- **ASSIGNMENT**
Copy the data verbatim and leave out every picture.

Saved data entries:
:::

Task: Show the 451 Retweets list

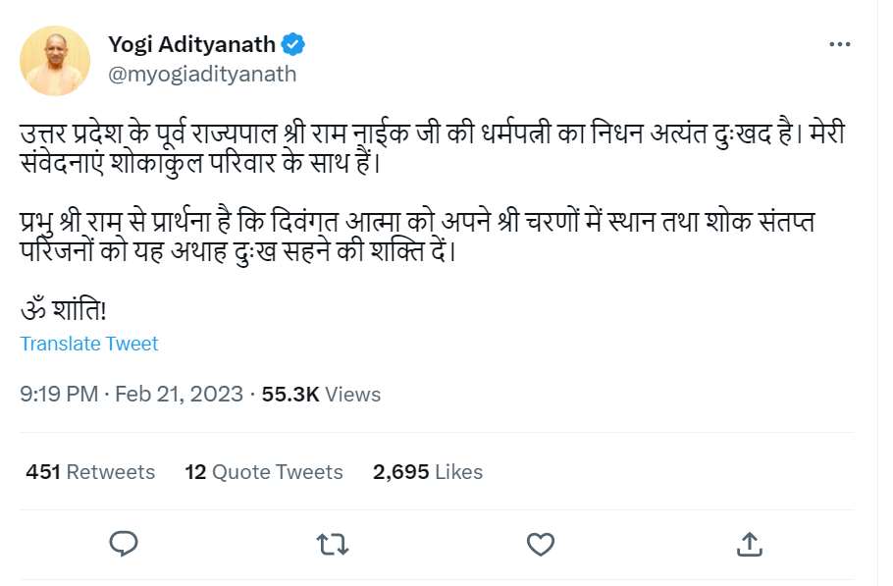Action: 90,472
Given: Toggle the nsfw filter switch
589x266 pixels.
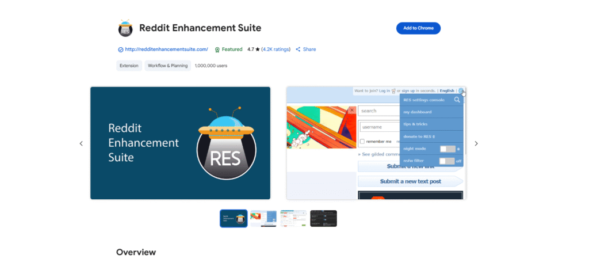Looking at the screenshot, I should tap(447, 161).
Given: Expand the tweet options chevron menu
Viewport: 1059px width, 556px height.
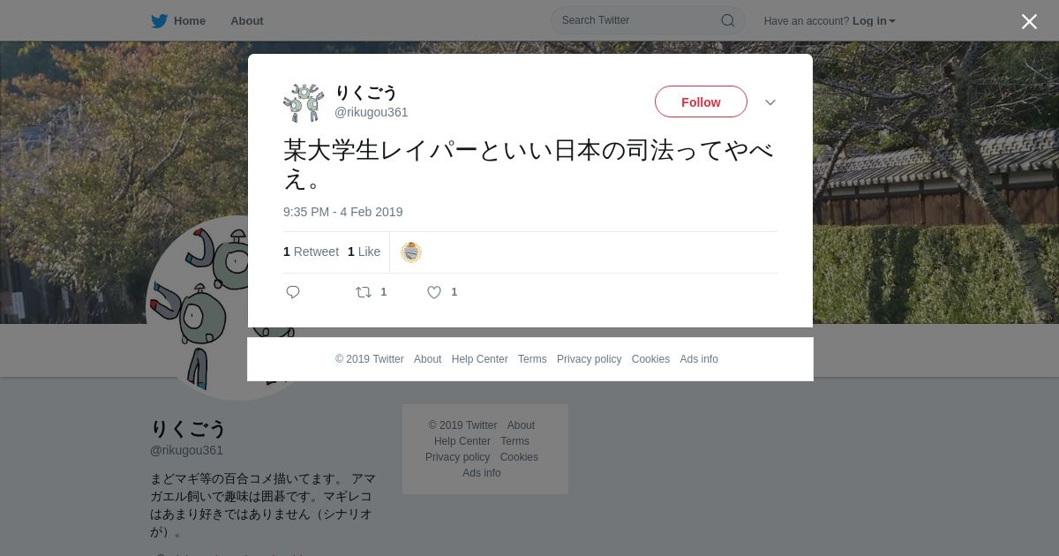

:::

- **REPLY**
Task: Show the 451 Retweets list

Action: 90,472
Given: Toggle the nsfw filter switch
589x266 pixels.
Looking at the screenshot, I should tap(447, 161).
Given: Expand the tweet options chevron menu
Viewport: 1059px width, 556px height.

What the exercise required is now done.